By Andrew Hall | 12 May 2011
Merrill Garbus introduced herself at the Crocodile Cafe by simply saying, “I only wear this dress for sold-out shows.” Over the course of the next seventy minutes or so, she demonstrated her love for the capacity audience through direct praise and near-perfect performances of the best songs from both BiRd-BrAiNs (2009) and this year’s stellar w h o k i l l, making obvious how she bowled over audiences well before this one.
Though there were other people onstage (the current tUnE-yArDs live set is augmented by two saxophonists and a bassist who added auxiliary percussion) and there were opening acts (I missed Thousands, but Buke & Gass’ homemade instrumental sound and aggressive back-and-forths were infinitely more playful than they seemed when I saw them open for Efterklang last September), this was unquestionably Garbus’ show. She opened with a song performed solo, and regardless of how impressive it was to watch her construct drum loops in real-time before tearing through her song on ukulele, even more impressive was a moment, toward the song’s end, when the power of her voice was suddenly and undeniably made real. As she got the capacity crowd to sing along, she kept going and held her last note as the entire room lost the energy to continue doing so, leaving us as stunned as she possibly could having been on stage for less than four minutes.

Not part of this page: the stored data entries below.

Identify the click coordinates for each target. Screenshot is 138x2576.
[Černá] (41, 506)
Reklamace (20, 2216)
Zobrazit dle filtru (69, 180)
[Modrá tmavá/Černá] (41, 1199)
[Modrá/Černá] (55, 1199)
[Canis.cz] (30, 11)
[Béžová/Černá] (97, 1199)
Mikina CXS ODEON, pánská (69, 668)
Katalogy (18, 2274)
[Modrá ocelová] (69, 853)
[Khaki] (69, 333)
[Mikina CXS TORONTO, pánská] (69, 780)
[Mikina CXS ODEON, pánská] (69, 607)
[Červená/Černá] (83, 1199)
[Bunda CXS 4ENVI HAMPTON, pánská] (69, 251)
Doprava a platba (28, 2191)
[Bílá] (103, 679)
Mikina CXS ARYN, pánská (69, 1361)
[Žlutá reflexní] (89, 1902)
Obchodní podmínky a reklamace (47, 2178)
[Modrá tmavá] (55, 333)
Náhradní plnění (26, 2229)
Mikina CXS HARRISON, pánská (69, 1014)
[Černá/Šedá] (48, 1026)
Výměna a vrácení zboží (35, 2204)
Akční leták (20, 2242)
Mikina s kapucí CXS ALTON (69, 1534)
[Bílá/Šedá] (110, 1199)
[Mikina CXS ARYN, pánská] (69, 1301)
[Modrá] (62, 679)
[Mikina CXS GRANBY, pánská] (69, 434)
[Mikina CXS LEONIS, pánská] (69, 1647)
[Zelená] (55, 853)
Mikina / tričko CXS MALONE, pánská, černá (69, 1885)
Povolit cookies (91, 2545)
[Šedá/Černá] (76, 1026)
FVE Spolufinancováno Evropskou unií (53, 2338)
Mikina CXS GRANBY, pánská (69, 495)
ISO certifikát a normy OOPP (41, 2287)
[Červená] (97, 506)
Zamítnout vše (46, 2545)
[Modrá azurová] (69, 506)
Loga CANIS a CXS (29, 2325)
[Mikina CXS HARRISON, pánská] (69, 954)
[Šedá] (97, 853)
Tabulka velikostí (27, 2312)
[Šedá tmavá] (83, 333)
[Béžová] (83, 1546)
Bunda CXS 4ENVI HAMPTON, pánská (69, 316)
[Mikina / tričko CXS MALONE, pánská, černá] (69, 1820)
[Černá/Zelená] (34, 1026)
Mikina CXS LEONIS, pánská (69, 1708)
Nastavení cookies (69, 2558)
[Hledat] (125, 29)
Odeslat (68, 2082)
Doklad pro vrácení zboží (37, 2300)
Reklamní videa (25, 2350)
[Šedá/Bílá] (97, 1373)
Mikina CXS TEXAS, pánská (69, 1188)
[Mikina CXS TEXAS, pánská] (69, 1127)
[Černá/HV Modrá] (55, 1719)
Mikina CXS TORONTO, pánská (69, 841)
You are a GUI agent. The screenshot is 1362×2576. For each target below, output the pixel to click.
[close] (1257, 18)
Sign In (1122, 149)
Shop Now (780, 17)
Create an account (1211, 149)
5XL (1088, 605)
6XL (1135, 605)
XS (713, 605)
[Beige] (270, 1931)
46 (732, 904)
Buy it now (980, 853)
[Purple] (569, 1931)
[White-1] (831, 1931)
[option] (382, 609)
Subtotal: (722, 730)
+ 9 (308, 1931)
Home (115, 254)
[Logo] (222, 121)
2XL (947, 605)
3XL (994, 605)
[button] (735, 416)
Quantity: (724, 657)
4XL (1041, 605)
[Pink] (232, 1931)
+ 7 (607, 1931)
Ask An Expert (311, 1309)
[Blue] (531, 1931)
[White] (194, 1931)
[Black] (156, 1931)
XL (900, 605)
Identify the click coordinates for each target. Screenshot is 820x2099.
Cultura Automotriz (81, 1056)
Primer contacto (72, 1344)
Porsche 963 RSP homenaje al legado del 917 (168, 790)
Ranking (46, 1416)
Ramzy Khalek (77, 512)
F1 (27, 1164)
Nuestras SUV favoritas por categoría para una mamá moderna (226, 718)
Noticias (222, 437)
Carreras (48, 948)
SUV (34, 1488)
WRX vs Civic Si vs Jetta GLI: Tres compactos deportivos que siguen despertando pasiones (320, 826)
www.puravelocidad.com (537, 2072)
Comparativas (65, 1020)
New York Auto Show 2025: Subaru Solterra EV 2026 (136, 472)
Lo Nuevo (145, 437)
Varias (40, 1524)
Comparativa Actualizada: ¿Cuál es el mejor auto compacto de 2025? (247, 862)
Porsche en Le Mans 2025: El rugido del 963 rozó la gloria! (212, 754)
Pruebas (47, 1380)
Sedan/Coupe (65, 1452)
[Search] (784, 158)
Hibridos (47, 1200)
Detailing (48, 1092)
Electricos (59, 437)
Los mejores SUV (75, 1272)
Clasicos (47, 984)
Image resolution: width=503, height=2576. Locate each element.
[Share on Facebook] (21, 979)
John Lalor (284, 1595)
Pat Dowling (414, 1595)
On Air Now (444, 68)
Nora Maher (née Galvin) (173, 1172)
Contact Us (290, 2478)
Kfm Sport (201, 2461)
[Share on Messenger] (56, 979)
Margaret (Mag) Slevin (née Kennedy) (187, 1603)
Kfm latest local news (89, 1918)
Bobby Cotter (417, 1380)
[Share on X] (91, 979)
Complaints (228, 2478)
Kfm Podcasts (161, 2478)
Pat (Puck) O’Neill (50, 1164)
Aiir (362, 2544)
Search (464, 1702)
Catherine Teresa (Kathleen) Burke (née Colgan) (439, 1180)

From there, it was more or less as expected. The early material sounded far more fleshed out and approachable when freed from the enclosures of Garbus’ dictaphone, and the new songs sounded every bit as muscular and daring on stage as they do on record. The unconventional ensemble brought “Bizness” and the the album’s other aggressive numbers to life in such a way that makes having two dedicated horn players playing the same horn seem not just appropriate but necessary, and Garbus’ Afropop-inspired ukulele playing never came across as trite or cloying.
When she finally got to album closer “Killa,” the audience cheered as she sang, “I’m a new kind of woman, I’m a new kind of woman, I’m a don’t take shit from you kind of woman.” The best song from her debut, “Fiya,” immediately resonated just as hard. She took two encores, and by the end of the night had said as many nice things about us as an audience as everyone I spoke to about her performance said about her afterward.
It’s hard to say much more than “she completely and totally killed it.” Garbus crafted a record full of vitality and energy and proved on stage that not for a second was any of its power a put-on, something many performers ultimately can’t demonstrate. And it’s hard to imagine that she won’t be playing them in venues at least two or three times this size within a year or two.